Wood-Armfield closing underperforming Cary unit
Clint Engel -- Furniture Today, November 25, 2002
Cary, N.C. — Wood-Armfield is closing its W.A. Home store here, the apparent victim of poor timing.
The Top 100 company opened the 32,000-square-foot store in this affluent and technology-rich suburb of Raleigh in the spring of 2000, about the time the tech-bubble was starting to burst.
"It has never worked out for us. We struggled with it," said Phil Kennett, president of the five-store Wood-Armfield, which operates Wood-Armfield and Utility Craft in High Point and Gallahan's in the Fredericksburg, Va., area.
Kennett said W.A. Home was one of the most upscale stores in greater Raleigh, pulling customers from the Research Triangle Park area with a mix of home furnishings from Lexington and Stanley as well as a Thomasville Home Furnishings store within the store.
But after the location opened, high-tech companies began laying off people "by the droves, and if they weren't laid off, they were waiting their turn," he said.
The retailer budgeted for W.A. Home to do about $6 million a year, but never made it, Kennett said.
"We just felt that we could put our resources to better use," he said about the decision to close. "It's been a hindrance to what we could do in other places."
Wood-Armfield has no plans for new stores, but is enhancing its 160,000-square-foot flagship store in High Point.
A store-closing sale run by Daniel Lynch Sales has begun and is expected to run through the end of the year.
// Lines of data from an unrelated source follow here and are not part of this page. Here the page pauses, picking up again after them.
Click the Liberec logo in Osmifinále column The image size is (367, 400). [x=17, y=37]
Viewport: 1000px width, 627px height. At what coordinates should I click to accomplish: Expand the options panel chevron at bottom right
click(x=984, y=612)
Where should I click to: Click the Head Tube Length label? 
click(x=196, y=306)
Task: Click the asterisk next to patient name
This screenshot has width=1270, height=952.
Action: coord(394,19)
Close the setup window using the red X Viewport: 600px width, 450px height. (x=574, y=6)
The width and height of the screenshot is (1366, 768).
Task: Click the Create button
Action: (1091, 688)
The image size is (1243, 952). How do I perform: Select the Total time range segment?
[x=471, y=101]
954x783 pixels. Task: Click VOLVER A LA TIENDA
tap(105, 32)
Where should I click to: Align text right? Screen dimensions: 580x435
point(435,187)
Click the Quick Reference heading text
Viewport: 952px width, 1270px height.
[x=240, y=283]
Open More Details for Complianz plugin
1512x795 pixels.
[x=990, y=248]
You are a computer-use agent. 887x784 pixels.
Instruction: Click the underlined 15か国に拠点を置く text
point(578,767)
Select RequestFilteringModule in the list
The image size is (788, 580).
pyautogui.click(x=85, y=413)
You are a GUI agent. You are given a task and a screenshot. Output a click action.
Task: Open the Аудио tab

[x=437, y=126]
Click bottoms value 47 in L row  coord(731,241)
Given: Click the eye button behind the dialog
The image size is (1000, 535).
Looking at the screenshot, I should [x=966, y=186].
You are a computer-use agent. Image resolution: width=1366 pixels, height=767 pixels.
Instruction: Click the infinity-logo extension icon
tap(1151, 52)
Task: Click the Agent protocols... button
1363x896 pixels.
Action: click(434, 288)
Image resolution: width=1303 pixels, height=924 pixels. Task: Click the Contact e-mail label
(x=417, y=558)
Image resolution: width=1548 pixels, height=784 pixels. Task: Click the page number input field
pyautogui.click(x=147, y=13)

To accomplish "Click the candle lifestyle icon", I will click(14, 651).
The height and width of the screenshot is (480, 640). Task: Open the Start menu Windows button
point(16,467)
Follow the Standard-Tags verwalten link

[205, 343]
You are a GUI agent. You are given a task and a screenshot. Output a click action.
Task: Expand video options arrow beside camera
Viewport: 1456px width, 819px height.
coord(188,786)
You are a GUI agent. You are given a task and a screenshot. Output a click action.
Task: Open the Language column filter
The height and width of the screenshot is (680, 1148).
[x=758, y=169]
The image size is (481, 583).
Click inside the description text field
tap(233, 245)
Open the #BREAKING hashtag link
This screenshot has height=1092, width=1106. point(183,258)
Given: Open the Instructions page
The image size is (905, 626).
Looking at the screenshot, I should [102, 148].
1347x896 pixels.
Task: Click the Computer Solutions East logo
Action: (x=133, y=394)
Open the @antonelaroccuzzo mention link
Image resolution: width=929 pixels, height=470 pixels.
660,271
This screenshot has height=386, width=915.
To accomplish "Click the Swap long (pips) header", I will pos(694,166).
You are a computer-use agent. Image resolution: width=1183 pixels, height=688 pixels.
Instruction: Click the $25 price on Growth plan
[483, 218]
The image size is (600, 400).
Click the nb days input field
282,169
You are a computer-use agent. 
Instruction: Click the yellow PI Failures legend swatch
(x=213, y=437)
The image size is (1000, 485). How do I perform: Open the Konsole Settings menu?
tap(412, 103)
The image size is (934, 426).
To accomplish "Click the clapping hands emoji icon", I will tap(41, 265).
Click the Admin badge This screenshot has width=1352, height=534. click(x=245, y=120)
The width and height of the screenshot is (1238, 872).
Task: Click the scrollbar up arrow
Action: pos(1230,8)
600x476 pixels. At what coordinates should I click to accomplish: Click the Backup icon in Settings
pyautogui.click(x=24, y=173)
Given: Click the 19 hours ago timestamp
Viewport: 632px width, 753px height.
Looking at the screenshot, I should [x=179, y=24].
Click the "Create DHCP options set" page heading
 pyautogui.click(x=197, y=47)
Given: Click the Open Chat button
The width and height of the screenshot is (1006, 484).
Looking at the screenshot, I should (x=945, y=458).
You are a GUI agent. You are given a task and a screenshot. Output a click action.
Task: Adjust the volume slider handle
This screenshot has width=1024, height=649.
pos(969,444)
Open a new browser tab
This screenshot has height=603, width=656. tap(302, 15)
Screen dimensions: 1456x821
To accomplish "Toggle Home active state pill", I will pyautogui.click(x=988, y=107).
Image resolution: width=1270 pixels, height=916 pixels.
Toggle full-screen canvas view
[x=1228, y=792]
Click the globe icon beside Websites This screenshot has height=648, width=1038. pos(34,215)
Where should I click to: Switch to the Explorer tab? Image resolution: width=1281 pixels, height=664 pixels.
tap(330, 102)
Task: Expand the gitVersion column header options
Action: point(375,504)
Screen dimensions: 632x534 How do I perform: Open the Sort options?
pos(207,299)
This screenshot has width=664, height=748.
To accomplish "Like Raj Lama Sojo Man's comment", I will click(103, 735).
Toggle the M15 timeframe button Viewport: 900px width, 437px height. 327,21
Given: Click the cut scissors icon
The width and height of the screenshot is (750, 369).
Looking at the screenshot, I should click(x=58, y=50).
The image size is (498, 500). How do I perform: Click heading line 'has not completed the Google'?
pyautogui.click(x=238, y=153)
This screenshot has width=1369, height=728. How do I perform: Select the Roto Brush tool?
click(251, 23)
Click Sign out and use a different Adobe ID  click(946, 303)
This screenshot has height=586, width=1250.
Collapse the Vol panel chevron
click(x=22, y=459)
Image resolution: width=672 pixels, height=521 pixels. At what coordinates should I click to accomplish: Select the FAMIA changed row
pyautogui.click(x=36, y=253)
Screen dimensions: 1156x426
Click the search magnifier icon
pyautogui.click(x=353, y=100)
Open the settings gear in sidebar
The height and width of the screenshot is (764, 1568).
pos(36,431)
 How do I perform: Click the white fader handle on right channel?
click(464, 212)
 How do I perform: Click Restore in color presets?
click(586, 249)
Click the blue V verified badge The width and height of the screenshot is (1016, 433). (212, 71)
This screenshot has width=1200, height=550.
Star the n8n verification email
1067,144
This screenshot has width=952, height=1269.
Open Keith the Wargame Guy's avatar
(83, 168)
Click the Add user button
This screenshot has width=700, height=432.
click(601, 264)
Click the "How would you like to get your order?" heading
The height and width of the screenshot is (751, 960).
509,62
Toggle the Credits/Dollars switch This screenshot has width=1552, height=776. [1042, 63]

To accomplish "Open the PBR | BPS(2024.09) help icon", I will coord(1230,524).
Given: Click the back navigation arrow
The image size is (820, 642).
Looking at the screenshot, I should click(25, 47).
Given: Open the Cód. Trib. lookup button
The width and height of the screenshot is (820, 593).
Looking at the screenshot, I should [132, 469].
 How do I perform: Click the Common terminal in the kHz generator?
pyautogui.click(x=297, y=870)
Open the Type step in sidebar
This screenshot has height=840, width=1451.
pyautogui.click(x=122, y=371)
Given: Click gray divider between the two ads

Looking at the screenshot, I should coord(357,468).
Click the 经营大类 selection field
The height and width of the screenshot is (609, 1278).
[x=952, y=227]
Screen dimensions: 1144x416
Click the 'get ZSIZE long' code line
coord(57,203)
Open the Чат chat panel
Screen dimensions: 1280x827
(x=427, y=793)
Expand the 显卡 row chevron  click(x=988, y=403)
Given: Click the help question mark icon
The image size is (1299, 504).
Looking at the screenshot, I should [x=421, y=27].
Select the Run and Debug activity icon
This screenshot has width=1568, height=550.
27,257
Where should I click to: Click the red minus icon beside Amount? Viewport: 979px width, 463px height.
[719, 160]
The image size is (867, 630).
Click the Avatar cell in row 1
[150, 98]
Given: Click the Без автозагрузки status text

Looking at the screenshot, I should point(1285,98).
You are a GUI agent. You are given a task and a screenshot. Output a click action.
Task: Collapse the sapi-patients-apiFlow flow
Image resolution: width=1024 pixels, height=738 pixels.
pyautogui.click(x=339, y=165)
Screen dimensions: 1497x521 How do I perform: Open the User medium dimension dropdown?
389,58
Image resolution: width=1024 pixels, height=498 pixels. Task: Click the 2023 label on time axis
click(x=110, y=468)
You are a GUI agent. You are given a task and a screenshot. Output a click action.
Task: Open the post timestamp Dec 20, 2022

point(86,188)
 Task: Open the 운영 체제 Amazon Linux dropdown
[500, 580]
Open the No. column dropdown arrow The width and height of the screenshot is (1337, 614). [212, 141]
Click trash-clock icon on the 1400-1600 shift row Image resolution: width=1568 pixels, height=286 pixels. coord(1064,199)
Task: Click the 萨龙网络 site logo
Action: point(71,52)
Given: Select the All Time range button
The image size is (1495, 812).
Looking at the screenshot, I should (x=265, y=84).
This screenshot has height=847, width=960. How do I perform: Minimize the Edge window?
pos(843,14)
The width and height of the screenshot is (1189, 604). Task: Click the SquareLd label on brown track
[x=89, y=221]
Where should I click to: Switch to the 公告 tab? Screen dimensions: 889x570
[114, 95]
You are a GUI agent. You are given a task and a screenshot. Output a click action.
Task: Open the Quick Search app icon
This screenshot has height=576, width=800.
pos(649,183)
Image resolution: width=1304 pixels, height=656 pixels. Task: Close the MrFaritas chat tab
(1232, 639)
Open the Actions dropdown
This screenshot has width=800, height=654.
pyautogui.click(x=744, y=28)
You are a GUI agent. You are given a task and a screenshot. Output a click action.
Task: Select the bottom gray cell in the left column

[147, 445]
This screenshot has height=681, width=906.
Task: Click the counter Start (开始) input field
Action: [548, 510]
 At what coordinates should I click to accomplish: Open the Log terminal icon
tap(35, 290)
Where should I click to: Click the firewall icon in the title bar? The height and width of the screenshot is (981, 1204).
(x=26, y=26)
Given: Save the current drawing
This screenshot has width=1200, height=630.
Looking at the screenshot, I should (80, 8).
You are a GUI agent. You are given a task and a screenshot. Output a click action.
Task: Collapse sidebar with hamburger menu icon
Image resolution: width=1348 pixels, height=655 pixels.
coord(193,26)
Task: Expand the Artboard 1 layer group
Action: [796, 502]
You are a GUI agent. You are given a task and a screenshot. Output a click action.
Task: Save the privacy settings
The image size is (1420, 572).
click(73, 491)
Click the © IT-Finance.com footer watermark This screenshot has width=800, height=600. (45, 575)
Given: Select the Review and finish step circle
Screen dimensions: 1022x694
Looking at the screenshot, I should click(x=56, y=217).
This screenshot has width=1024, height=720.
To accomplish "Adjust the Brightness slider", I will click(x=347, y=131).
Kennett would not disclose projected sales from the event.
Overall, Wood-Armfield is predicting an increase in sales this year over an estimated $74.7 million last year, due largely to booming business at Gallahan's, where Kennett said sales are up about 20%. In High Point, business is about flat with last year, and in Cary, the company is expecting an increase over last year because of the closing sale.